Quickstart

Let's see how we can use TMLL modules quickly!

Initializing TMLL

Installing Trace Server

TMLL includes a built-in feature to automatically download and install Trace Server on your machine. However, this functionality is currently available only for Linux and Windows platforms. If you're using one of these platforms, you can skip this section. Otherwise, you will need to manually download and run Trace Server.

As indicated, TMLL leverages the outputs derived by Trace Server. Hence, you need to have Trace Server installed and running on your machine while using TMLL. Using this link, you can download the appropriate version of Trace Server for your machine, once downloaded, run its executable.

By default, you can check the running status of Trace Server by visiting http://localhost:8080/tsp/api/health.

Creating a TMLL Client

Before using any specific module, you must initialize a TMLL client. The client manages trace files, including importing them, creating experiments, fetching outputs, and performing other related tasks.

from tmll.tmll_client import TMLLClient

# This client object will be used in the subsequent steps
client = TMLLClient(verbose=True)

Importing Traces

The primary input for TMLL consists of trace files. Assuming you have already collected your trace files, importing them into the TMLL client is a simple process.

# We create an experiment from the trace files. This experiment will be also used in the subsequent steps.
experiment = client.create_experiment(traces=[
    {
        "path": "/path/to/the/first/trace", # Required
        "name": "your_custom_name" # Optional. If absent, a default name would be assigned
    },
    {
        "path": "/path/to/the/second/trace"
    }
], experiment_name="EXPERIMENT_NAME")

From this point forward, we will pass the client and experiment objects to the modules we want to use. To clarify, the client is responsible for communicating with the Trace Server, while the experiment handles various trace outputs (e.g., CPU and memory usage, flame charts, graphs, etc.).

Anomaly Detection

This group includes modules designed to identify abnormal data points (i.e., timestamps), with each module offering insights into anomalies from different perspectives.

Anomaly Detection

The goal is to identify data points or time periods that deviate significantly from the system's general behavior.

Initializing the Module

Finding Anomalies

Currently, TMLL supports the following methods to pinpoint anomalies in the trace data:

  • zscore: Identifies anomalies based on how many standard deviations a data point is from the mean.

  • iqr: Detects anomalies by finding data points that lie outside the interquartile range (IQR).

  • moving_average: Flags anomalies based on deviations from a smoothed average over a moving window.

  • combined: The combination of zscore, iqr, and moving_average. It will provide more robust detection results, but omit some data points that don't belong in some methods.

  • iforest: Uses the Isolation Forest algorithm to isolate and identify anomalous data points.
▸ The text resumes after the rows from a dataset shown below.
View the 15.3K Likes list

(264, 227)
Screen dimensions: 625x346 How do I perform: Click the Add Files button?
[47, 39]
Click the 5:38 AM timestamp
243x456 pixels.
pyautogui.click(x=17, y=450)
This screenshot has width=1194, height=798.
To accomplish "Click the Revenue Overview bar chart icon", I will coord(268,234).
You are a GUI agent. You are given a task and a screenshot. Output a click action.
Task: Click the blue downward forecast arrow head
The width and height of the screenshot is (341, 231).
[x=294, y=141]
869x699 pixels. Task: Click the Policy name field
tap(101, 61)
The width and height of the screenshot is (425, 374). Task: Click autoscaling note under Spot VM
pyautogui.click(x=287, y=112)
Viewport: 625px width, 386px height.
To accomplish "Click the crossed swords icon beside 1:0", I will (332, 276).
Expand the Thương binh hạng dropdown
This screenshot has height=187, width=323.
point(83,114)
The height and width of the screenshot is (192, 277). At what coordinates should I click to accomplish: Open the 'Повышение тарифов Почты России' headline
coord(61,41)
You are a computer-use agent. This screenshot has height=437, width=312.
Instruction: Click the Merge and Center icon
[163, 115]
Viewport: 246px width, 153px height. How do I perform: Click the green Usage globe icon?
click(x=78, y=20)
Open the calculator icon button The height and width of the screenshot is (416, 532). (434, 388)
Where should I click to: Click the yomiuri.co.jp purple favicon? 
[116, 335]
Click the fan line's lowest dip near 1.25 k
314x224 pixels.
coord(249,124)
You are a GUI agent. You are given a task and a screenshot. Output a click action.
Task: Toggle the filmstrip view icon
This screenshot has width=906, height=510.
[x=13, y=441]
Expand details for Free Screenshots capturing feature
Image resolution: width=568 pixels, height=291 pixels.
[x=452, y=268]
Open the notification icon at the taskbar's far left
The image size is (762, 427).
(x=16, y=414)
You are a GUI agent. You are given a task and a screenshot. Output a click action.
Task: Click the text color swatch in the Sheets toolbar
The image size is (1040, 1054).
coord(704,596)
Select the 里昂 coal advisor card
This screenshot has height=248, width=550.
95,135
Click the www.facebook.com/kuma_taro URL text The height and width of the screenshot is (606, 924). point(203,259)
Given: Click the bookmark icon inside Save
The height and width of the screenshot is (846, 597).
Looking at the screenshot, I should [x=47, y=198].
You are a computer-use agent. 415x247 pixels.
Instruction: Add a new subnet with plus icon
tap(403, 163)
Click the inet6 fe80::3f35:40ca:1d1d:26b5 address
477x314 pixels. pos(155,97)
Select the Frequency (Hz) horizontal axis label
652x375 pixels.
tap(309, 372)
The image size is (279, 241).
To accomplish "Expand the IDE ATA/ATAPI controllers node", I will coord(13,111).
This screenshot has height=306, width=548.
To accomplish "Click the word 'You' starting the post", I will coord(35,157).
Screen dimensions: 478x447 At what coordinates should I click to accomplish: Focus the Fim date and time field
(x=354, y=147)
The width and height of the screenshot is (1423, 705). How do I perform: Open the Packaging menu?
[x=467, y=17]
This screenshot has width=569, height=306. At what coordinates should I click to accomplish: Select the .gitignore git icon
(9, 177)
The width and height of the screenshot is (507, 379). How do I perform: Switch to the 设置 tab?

  • seasonality: Detects anomalies by identifying deviations from expected seasonal patterns in the data. This should mostly be used for seasonal data, such as the systems' periodic tasks.

Plotting the Results

Assuming the anomaly detection module is initialized with CPU and Disk usage data, and the methodology is set to z-score (threshold = 2), anomalies can be visualized using the plot_anomalies method.

CPU usage over time. As visible, no significant anomalies were detected via zscore (threshold =2) method.
Disk usage over time. Two anomaly points were identified for this resource.
The combination of CPU and disk usage (analyzed using PCA) over time revealed three significant anomaly periods (consistent anomaly points within specific time intervals) and several isolated anomaly points.

Memory Leak Detection

Poor memory management strategies can lead to memory leaks, causing significant damage to the system as the program runs for extended periods. This module focuses on identifying and highlighting issues such as unfreed allocated memory pointers or steadily increasing memory usage for the user.

Initializing the Module

Indicating the Memory Leaks

Plotting the Results

Memory usage over time is displayed alongside a trend line derived from a linear regression model.
Memory operations over time, illustrating the number of allocation and deallocation operations performed.
A bar plot displaying the lifetime of memory pointers over time.
The fragmentation score (in %) of the memory as program executes.

Interpreting the Results

Interpreting the analysis results from this module can be challenging for users who are not experts in analyzing memory behaviors and indicators. To assist users, TMLL offers an interpretation method that provides detailed analysis results, recommendations, and insights.

Root Cause Analysis

In the event of unexpected behaviors, the modules in this group can assist in identifying their root causes. This allows you to understand the causality and correlation between system components and their behavior over time.

Correlation Analysis

System components often influence each other's behavior, creating a chain of interdependent actions. For example, a CPU spike at a specific timestamp might result from a particular disk activity operation. This module enables you to analyze and understand the correlations between system components.

Initializing the Module

Finding the Correlations

TMLL automatically selects an appropriate correlation methodology (e.g., Pearson, Spearman, or Kendall) based on the characteristics of the data distributions. This allows you to determine the correlation for each pair of system components according to their specific attributes.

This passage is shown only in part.